Said Business School, University of Oxford, Oxford, United Kingdom.
J Orthop Trauma. 2019 Jul;33(7):324-330. doi: 10.1097/BOT.0000000000001454.
With the transition to a value-based model of care delivery, bundled payment models have been implemented with demonstrated success in elective lower extremity joint arthroplasty. Yet, hip fracture outcomes are dependent on patient-level factors that may not be optimized preoperatively due to acuity of care.
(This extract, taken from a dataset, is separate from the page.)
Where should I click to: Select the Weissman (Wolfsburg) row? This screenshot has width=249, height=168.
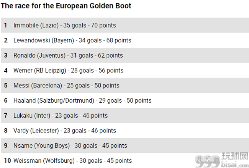[125, 161]
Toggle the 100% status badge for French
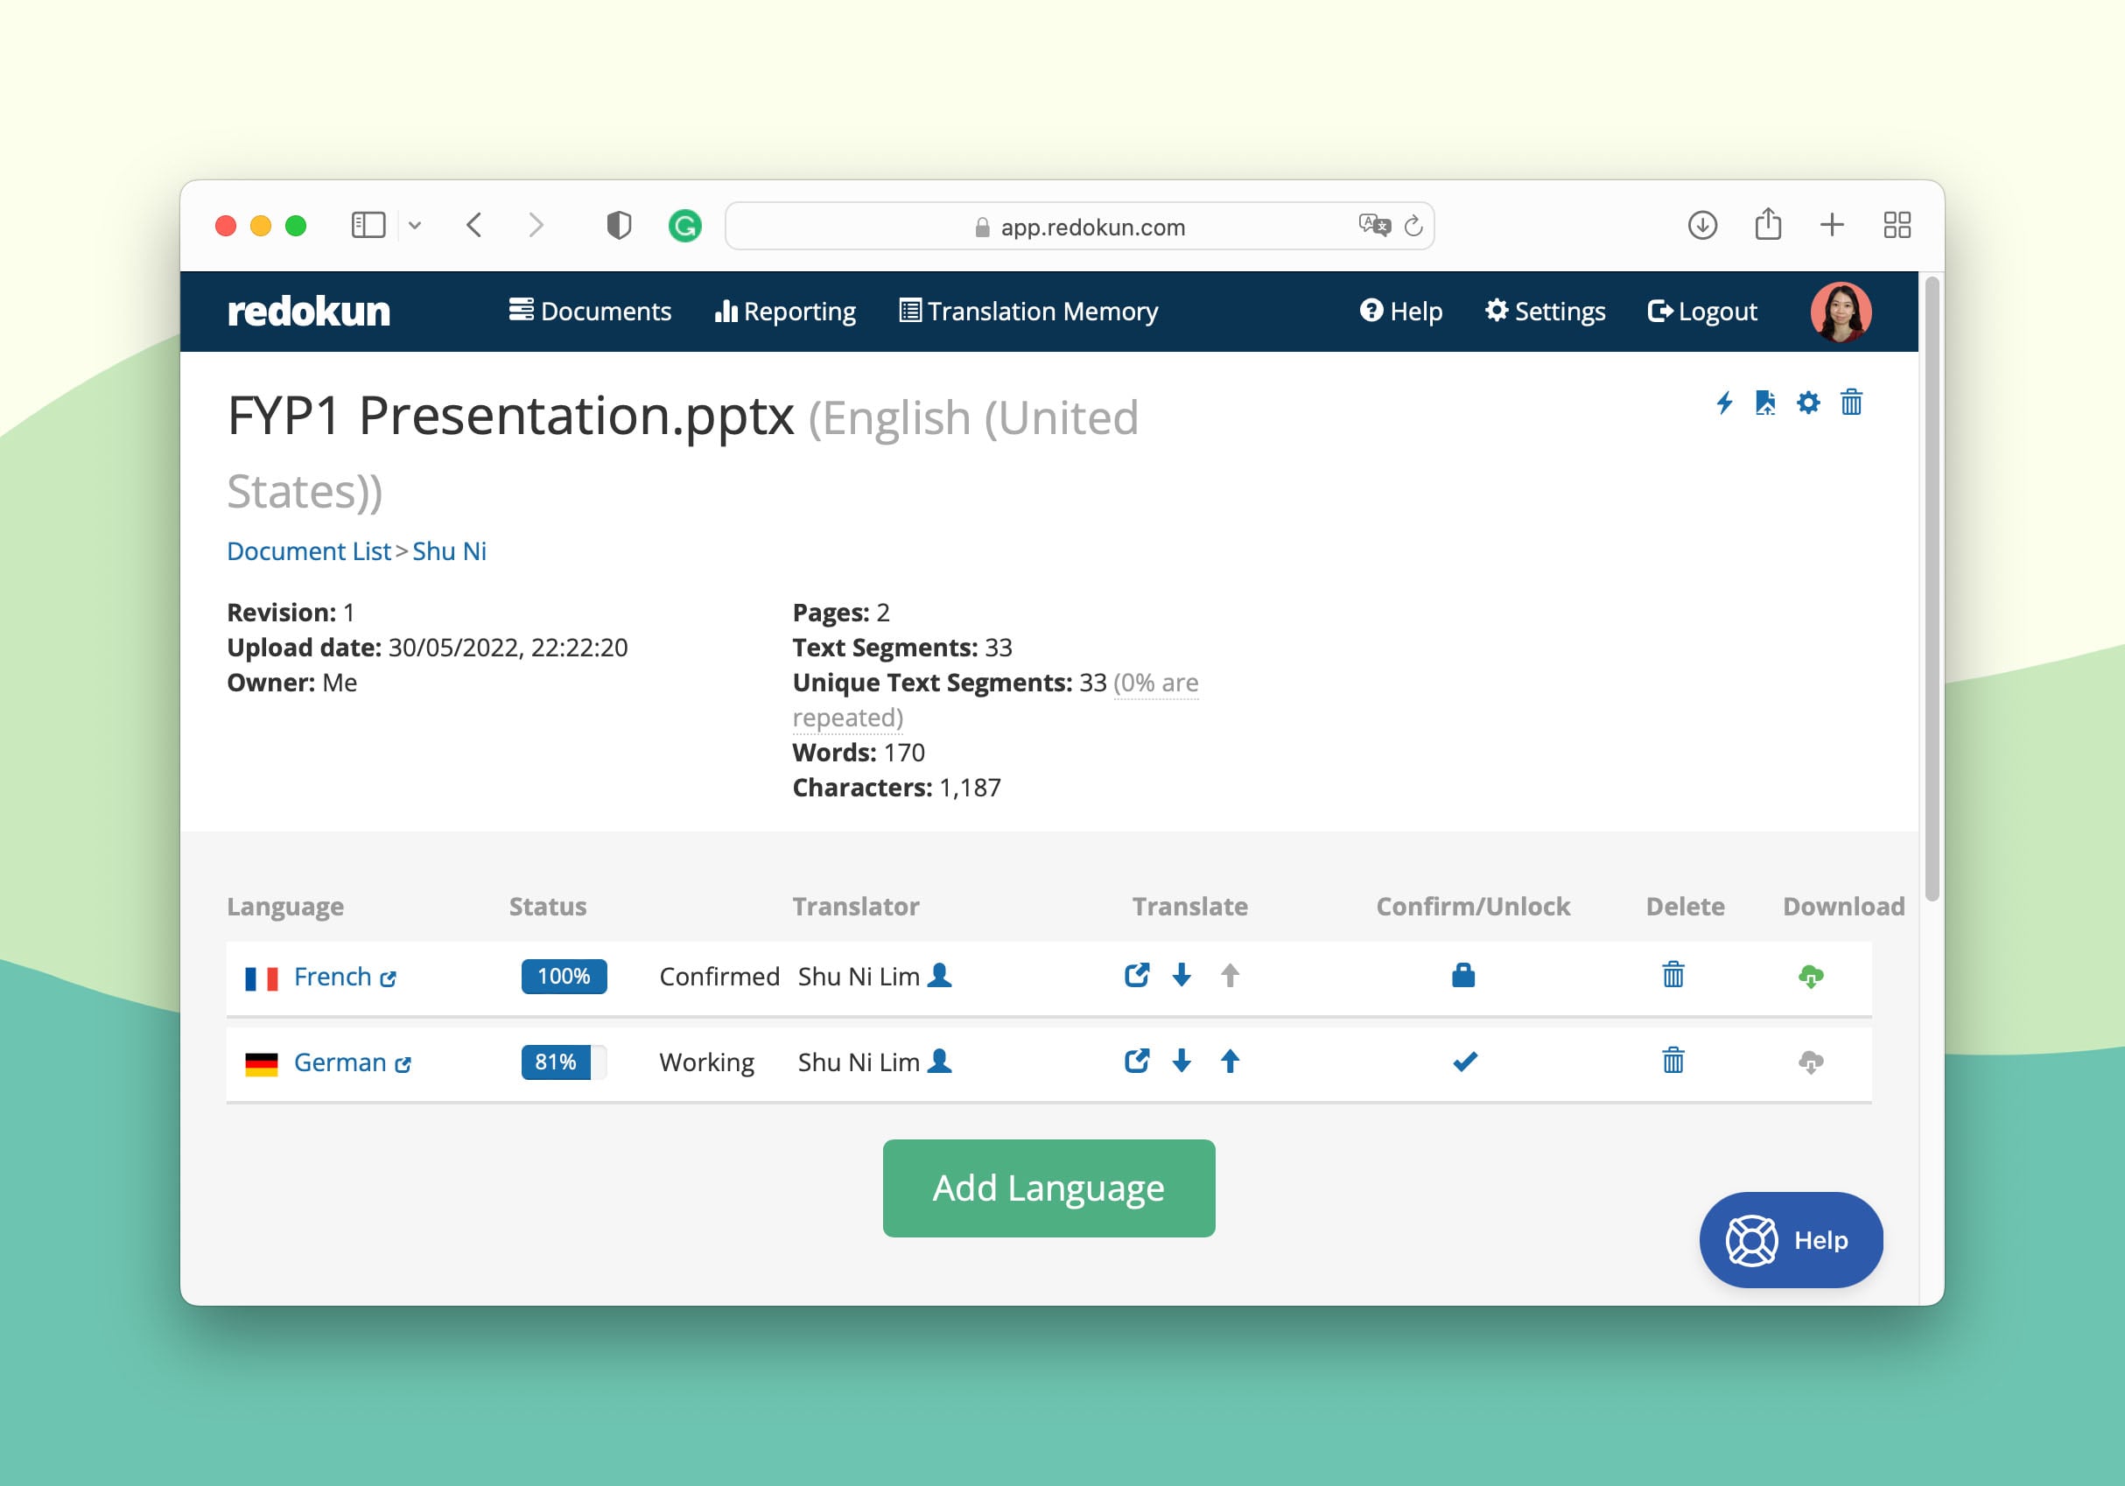The height and width of the screenshot is (1486, 2125). 562,974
The objectives of this study are to (1) develop a supervised naive Bayes machine-learning algorithm using preoperative patient data to predict length of stay and cost after hip fracture and (2) propose a patient-specific payment model to project reimbursements based on patient comorbidities.
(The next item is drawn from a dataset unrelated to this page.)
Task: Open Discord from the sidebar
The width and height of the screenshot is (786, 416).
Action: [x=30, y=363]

Using the New York Statewide Planning and Research Cooperative System database, we studied 98,562 Medicare patients who underwent operative management for hip fracture from 2009 to 2016. A naive Bayes machine-learning model was built using age, sex, ethnicity, race, type of admission, risk of mortality, and severity of illness as predictive inputs.
Accuracy was demonstrated at 76.5% and 79.0% for length of stay and cost, respectively. Performance was 88% for length of stay and 89% for cost. Model error analysis showed increasing model error with increasing risk of mortality, which thus increased the risk-adjusted payment for each risk of mortality.
Our naive Bayes machine-learning algorithm provided excellent accuracy and responsiveness in the prediction of length of stay and cost of an episode of care for hip fracture using preoperative variables. This model demonstrates that the cost of delivery of hip fracture care is dependent on largely nonmodifiable patient-specific factors, likely making bundled care an implausible payment model for hip fractures.
随着向基于价值的医疗服务模式转变,捆绑支付模式已在择期下肢关节置换术中成功实施。然而,髋部骨折的治疗结果取决于患者个体因素,由于急症护理,这些因素在术前可能无法得到优化。本研究的目的是:(1)使用术前患者数据开发一种监督式朴素贝叶斯机器学习算法,以预测髋部骨折后的住院时间和费用;(2)提出一种针对患者的支付模型,根据患者的合并症预测报销费用。
利用纽约州全州规划和研究合作系统数据库,我们研究了98562名在2009年至2016年期间接受髋部骨折手术治疗的医疗保险患者。使用年龄、性别、种族、民族、入院类型、死亡风险和疾病严重程度作为预测输入,建立了朴素贝叶斯机器学习模型。
住院时间和费用的预测准确率分别为76.5%和79.0%。住院时间的预测性能为88%,费用的预测性能为89%。模型误差分析表明,随着死亡风险增加,模型误差增大,因此增加了针对每种死亡风险的风险调整支付。
我们的朴素贝叶斯机器学习算法在使用术前变量预测髋部骨折护理期间的住院时间和费用方面具有出色的准确性和响应性。该模型表明,髋部骨折护理的费用在很大程度上取决于不可改变的患者个体因素,这可能使捆绑护理成为一种不合理的髋部骨折支付模式。